* _PROBLEM STATEMENT_:
Transcribe, word for word and without additions, each line below from the one containing "Primary and Hospital" through the one containing "[checkbox] (327, 566)", both ends included.

### SUPPLIED DATA

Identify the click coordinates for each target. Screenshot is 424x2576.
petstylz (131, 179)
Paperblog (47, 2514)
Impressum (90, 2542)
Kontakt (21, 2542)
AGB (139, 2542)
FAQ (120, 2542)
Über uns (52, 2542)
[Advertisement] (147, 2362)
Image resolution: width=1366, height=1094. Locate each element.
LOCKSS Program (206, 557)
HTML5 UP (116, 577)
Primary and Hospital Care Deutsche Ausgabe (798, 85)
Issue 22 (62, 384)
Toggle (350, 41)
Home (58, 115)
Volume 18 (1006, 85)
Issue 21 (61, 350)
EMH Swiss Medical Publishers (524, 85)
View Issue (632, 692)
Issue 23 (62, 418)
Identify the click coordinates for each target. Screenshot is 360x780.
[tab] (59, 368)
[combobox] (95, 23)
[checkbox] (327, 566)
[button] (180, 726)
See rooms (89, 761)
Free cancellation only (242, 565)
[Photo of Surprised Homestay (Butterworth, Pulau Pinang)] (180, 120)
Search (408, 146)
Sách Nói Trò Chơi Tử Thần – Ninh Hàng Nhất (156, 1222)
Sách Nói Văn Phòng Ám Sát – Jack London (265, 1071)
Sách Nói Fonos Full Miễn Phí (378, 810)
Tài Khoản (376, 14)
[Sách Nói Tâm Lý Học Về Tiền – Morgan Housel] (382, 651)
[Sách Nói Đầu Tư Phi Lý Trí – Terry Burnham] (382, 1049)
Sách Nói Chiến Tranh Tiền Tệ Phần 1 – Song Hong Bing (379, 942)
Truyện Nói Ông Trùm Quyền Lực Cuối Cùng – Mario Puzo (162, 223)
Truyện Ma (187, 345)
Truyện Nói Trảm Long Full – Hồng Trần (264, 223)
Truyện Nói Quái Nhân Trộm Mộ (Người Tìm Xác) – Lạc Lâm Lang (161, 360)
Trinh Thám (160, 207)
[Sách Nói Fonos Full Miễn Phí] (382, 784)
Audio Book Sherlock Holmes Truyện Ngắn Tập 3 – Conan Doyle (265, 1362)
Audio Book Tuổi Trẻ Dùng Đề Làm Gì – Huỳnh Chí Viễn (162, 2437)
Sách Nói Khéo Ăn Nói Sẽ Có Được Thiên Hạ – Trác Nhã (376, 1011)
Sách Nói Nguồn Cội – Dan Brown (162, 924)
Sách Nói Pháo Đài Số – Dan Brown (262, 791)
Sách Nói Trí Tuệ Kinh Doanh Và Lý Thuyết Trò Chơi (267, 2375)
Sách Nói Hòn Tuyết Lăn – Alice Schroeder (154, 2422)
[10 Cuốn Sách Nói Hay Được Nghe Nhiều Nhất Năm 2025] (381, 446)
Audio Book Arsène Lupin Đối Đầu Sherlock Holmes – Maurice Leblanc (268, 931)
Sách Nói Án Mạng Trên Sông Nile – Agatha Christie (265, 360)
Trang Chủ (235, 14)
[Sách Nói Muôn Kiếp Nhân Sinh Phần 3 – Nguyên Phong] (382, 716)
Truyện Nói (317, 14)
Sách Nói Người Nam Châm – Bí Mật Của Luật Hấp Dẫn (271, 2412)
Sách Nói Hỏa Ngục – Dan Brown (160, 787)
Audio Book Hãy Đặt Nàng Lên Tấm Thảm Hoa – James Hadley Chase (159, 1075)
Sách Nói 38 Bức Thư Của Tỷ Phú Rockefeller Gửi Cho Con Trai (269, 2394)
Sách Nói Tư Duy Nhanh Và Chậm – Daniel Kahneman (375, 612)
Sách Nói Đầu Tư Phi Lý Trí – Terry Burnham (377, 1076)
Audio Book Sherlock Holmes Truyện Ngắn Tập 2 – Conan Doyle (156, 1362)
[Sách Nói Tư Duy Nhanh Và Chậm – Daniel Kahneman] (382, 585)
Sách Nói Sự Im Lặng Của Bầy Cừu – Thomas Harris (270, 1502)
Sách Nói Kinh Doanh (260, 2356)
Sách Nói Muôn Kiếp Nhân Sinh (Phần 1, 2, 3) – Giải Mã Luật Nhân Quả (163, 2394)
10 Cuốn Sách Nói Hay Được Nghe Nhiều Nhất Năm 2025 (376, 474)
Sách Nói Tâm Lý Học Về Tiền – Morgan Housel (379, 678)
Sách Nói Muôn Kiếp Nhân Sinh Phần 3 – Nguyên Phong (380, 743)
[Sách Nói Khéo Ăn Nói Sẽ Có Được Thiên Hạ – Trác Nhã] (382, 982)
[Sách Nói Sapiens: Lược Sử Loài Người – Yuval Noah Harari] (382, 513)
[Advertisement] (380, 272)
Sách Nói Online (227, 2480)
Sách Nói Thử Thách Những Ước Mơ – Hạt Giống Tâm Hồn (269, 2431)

######

* _SOLUTION TO THE PROBLEM_:
Primary and Hospital Care Deutsche Ausgabe (798, 85)
Issue 22 (62, 384)
Toggle (350, 41)
Home (58, 115)
Volume 18 (1006, 85)
Issue 21 (61, 350)
EMH Swiss Medical Publishers (524, 85)
View Issue (632, 692)
Issue 23 (62, 418)
Identify the click coordinates for each target. Screenshot is 360x780.
[tab] (59, 368)
[combobox] (95, 23)
[checkbox] (327, 566)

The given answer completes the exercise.